「効率」という言葉が、どうも好きになれない。傍らには、往々にして「排除」が控えている。「無駄」をなくせと言う。でも、無駄とは何なのか。本当にそぎ落としていいものか。

 ある人にとってはそうであっても、別の人にとってはそうでない。無駄とはそういうものだ。しかし少なくとも現代にあって、「効率」の中心にはお金が居座っている。

 お金の視点から見れば、無駄は簡単に定義できる。つまりはお金にならないことである。グローバル化が進展し、格差の広がる社会で、拝金主義が何の恥じらいもなく力を持ち始めた。

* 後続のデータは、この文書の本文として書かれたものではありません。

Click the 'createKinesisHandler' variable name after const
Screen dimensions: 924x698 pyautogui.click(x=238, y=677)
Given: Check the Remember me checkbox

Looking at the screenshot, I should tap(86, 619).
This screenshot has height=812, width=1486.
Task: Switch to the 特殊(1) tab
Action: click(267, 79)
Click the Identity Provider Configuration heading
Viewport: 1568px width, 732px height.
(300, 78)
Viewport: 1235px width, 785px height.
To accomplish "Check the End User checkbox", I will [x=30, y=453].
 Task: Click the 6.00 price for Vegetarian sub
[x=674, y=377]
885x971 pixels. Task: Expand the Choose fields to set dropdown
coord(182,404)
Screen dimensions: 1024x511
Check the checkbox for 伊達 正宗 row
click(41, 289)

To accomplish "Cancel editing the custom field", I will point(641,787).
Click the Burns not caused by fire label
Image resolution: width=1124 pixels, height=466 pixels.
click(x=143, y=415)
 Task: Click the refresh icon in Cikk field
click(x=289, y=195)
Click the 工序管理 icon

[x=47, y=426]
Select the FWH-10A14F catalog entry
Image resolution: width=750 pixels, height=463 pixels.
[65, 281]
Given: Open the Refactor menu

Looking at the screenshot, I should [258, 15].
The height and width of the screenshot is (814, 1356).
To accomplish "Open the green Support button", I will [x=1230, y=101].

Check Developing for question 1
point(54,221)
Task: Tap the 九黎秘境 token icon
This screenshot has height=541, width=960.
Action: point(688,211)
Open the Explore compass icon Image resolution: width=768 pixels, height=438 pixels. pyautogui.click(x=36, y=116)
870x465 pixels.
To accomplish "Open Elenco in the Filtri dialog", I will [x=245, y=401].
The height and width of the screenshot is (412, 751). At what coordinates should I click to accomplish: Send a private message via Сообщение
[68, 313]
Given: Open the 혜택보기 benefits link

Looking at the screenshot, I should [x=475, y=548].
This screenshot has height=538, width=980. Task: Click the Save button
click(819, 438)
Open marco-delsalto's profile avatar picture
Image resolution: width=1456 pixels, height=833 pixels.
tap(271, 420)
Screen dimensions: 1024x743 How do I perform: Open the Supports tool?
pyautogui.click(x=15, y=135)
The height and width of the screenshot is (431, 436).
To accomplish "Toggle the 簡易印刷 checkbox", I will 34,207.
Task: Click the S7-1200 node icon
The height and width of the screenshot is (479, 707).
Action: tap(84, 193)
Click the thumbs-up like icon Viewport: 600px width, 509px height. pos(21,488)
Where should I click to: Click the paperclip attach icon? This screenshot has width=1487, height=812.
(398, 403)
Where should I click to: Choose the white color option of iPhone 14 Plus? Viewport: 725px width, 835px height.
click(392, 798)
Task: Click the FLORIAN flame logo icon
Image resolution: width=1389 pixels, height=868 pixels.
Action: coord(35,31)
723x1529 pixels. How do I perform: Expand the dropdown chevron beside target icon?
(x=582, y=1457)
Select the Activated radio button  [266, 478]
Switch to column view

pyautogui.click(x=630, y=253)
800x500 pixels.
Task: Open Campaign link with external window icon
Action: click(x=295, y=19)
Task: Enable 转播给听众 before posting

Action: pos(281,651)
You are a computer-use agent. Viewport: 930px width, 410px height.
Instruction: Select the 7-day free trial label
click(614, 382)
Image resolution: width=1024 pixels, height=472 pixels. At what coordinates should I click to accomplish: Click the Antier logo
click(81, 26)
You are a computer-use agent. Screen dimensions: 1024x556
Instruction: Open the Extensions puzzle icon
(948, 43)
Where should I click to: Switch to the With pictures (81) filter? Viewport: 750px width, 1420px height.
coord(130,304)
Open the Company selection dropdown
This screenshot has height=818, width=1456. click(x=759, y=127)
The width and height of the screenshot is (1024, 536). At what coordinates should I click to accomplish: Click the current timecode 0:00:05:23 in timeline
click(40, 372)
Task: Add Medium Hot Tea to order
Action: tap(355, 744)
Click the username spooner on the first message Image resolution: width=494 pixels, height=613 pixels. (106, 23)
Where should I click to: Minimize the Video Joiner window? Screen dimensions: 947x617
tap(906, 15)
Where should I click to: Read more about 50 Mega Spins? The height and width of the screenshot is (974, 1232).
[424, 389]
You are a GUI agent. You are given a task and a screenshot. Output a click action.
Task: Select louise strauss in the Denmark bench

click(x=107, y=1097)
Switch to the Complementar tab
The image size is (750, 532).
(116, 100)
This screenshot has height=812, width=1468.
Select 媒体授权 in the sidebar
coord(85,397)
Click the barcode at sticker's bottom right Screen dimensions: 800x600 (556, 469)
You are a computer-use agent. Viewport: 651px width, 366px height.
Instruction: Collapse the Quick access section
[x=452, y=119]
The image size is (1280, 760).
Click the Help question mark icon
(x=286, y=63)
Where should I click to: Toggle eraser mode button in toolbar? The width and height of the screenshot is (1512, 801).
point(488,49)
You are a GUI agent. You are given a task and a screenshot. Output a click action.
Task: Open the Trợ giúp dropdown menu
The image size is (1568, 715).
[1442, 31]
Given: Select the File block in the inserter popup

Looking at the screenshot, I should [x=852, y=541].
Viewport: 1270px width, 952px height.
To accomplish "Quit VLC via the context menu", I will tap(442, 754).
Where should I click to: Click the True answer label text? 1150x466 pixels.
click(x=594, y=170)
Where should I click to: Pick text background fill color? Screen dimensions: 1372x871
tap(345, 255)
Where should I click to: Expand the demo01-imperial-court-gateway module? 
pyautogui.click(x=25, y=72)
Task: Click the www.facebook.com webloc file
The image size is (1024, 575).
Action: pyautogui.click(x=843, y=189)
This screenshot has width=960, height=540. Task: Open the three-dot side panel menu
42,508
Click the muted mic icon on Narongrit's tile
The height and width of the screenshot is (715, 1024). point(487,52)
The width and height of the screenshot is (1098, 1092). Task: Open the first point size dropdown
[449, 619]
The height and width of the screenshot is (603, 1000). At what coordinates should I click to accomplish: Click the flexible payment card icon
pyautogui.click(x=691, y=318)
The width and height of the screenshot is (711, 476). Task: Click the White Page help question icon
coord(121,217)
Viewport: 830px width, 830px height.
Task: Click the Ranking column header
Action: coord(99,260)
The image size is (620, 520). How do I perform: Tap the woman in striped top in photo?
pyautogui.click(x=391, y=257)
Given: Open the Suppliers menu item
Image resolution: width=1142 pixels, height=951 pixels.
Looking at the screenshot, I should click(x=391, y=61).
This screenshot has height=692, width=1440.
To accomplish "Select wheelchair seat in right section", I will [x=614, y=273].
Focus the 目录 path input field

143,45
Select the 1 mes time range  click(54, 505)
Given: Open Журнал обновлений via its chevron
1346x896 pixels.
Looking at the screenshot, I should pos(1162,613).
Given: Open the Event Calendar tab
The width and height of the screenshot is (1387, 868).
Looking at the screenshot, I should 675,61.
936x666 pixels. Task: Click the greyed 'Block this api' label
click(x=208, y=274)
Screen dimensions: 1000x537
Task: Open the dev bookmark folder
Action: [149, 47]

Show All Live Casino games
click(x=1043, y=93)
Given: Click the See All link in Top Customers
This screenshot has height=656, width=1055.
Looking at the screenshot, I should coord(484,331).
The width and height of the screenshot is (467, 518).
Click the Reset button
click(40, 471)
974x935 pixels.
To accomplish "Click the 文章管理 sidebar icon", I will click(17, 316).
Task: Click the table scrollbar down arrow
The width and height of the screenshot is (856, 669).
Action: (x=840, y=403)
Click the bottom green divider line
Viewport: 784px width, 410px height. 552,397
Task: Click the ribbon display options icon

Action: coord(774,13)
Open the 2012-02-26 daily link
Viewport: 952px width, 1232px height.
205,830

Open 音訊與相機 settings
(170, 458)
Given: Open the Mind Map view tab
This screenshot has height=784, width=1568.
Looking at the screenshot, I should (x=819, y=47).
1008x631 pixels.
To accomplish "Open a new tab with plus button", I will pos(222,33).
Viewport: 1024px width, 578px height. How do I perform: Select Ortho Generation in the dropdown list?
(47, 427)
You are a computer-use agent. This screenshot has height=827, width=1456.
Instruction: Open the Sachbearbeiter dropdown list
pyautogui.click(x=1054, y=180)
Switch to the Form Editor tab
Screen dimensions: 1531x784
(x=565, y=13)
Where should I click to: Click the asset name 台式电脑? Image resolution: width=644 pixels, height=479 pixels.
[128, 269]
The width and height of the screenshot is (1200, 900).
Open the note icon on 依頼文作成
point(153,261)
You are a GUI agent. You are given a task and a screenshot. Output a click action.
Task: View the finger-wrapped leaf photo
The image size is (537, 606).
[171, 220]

 例えば、アメリカの現状を見ればいい。そのリーダーの信念は自国第一主義。果ては再選第一主義に行き着く。ひと昔前なら誰も聞く耳を持たなかった極端な主張が、超大国で公然と語られる。21世紀は、暴走の世紀である。

 相模原市の知的障害者施設で起きた殺傷事件は、こうしたことと決して無縁ではないと思う。公判でも、被告は一貫して障害者の存在を否定する発言を続けた。

 なぜか。分かったふうな解釈を連ねるより、重度障害者でもある木村英子参院議員の問いに、どう答えるか。そちらの方が、はるかに核心に迫れるような気がする。「障害のある子どもが生まれた時、素直に『おめでとう』と言える社会になっているか、想像してみてほしい」。